> [MATERIAL FOR THE TASK]
::::::::

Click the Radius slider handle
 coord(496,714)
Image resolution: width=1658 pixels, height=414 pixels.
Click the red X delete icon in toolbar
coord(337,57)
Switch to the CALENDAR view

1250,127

::::::::

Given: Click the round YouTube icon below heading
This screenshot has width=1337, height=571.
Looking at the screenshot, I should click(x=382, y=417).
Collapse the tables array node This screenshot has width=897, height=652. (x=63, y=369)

::::::::

Copy out the records verbatim, everything from the line containing "Given: Click the" down to the line containing "Collapse the tables", both lines included.

Given: Click the round YouTube icon below heading
This screenshot has width=1337, height=571.
Looking at the screenshot, I should click(x=382, y=417).
Collapse the tables array node This screenshot has width=897, height=652. (x=63, y=369)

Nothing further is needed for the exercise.